DIRECTIONS: Give back exactly the lines from the one that holds "Image resolution: width=708" through the final line of the data; omit the pictures and add nothing.

EXERCISE INPUTS: Begin

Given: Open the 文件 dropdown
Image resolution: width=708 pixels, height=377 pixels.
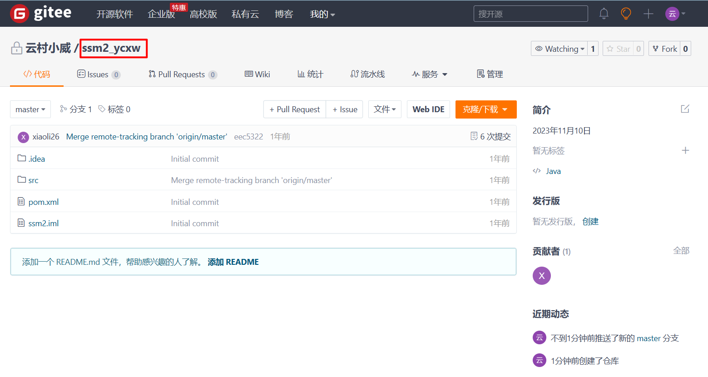Looking at the screenshot, I should tap(384, 109).
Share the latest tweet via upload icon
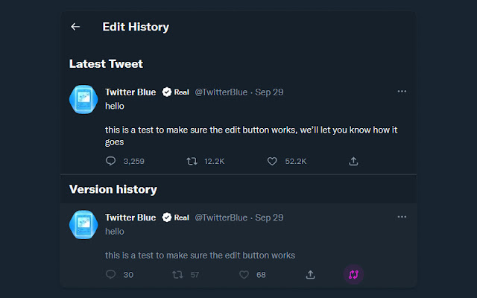This screenshot has height=298, width=477. [x=353, y=161]
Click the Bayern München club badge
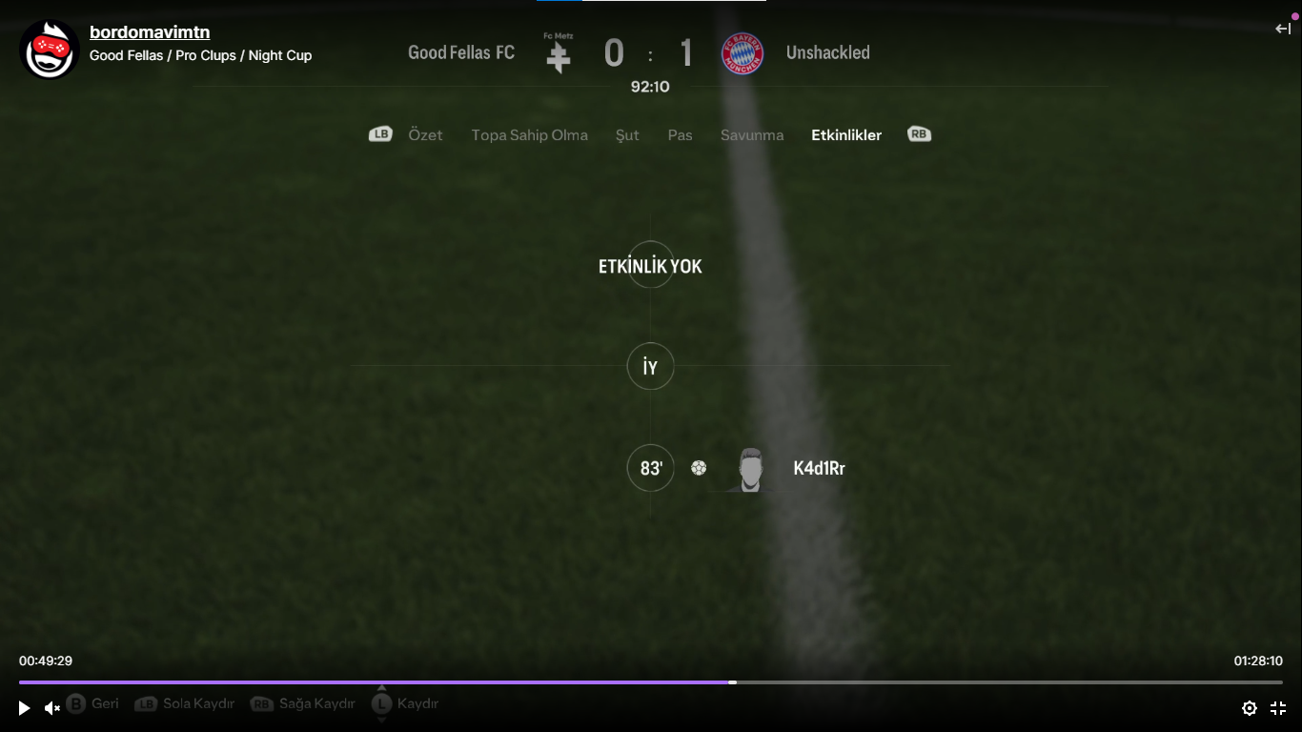 point(743,53)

EXERCISE INPUTS: End

EXPECTED ANSWER:
Image resolution: width=708 pixels, height=377 pixels.
Looking at the screenshot, I should tap(384, 109).
Share the latest tweet via upload icon
This screenshot has height=298, width=477. [x=353, y=161]
Click the Bayern München club badge
 point(743,53)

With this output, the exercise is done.